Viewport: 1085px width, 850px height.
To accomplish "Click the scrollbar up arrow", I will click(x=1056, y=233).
++++++
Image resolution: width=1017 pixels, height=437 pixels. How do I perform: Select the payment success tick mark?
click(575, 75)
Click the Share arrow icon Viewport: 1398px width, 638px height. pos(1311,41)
++++++
▶ **What is required**: Please copy out each line in the entries that mentions the string "Viewport".

▶ **Task answer**:
Viewport: 1085px width, 850px height.
Click the Share arrow icon Viewport: 1398px width, 638px height. pos(1311,41)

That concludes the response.